> **Data under study**:
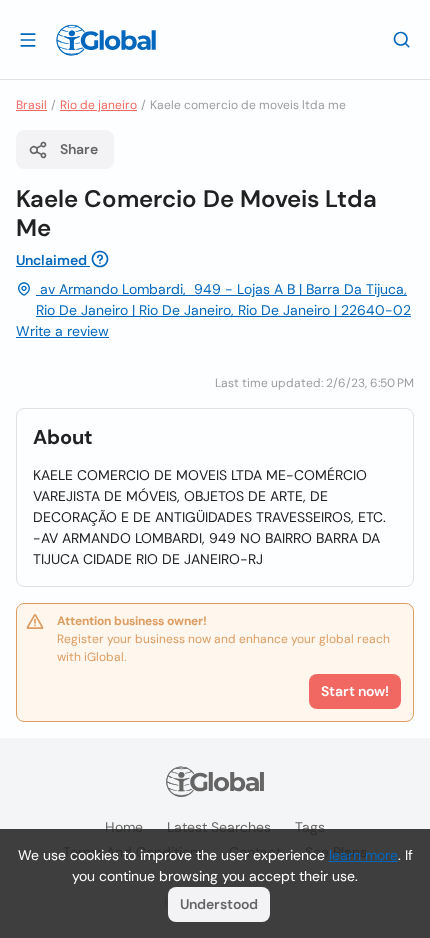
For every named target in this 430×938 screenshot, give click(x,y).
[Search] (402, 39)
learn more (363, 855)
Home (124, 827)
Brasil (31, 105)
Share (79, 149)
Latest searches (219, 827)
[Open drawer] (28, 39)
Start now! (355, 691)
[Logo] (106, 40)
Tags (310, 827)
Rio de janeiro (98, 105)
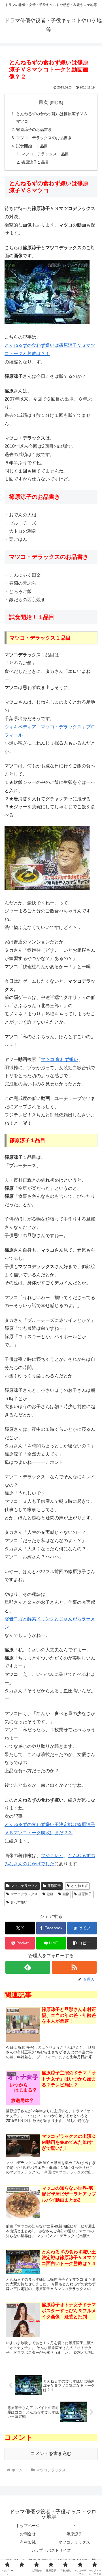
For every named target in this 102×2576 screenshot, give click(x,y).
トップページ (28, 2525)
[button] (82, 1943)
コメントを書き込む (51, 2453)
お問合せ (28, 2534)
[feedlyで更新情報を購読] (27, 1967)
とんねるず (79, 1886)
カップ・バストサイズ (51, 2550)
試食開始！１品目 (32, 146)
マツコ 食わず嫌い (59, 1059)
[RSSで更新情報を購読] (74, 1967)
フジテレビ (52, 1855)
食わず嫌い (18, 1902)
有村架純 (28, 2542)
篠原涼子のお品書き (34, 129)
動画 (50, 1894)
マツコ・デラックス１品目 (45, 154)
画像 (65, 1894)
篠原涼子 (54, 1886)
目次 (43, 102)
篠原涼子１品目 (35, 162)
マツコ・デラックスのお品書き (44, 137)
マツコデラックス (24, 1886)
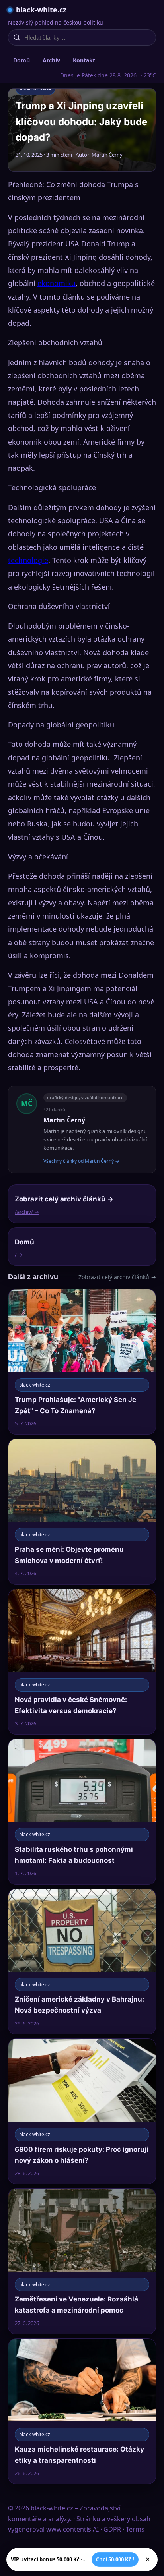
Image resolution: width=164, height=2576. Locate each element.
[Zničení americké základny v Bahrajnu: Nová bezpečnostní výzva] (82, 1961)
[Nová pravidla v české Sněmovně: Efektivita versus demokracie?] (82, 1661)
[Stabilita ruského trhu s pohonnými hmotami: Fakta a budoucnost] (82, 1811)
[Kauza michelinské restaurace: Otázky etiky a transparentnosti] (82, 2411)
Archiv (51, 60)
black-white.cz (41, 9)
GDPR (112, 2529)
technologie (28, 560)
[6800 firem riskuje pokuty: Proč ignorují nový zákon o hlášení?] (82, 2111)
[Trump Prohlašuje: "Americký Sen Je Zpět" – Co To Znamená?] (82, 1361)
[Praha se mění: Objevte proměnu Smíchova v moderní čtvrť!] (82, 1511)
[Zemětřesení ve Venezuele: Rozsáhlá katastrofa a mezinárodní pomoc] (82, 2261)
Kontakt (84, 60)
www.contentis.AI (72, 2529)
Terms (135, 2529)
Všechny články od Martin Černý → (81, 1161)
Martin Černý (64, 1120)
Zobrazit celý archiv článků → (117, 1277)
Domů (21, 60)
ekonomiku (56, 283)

> **What the task requires**:
In the listing above, find the line with "トップページ (28, 2525)" and the line with "[Nová pravidla v". Copy exactly those two and every line between, without the pictures.

> **Solution**:
トップページ (28, 2525)
[button] (82, 1943)
コメントを書き込む (51, 2453)
お問合せ (28, 2534)
[feedlyで更新情報を購読] (27, 1967)
とんねるず (79, 1886)
カップ・バストサイズ (51, 2550)
試食開始！１品目 (32, 146)
マツコ 食わず嫌い (59, 1059)
[RSSで更新情報を購読] (74, 1967)
フジテレビ (52, 1855)
食わず嫌い (18, 1902)
有村架純 (28, 2542)
篠原涼子のお品書き (34, 129)
動画 (50, 1894)
マツコ・デラックス１品目 (45, 154)
画像 (65, 1894)
篠原涼子 (54, 1886)
目次 (43, 102)
篠原涼子１品目 (35, 162)
マツコ・デラックスのお品書き (44, 137)
マツコデラックス (24, 1886)
Image resolution: width=164, height=2576. Locate each element.
[Zničení americké základny v Bahrajnu: Nová bezpečnostní výzva] (82, 1961)
[Nová pravidla v české Sněmovně: Efektivita versus demokracie?] (82, 1661)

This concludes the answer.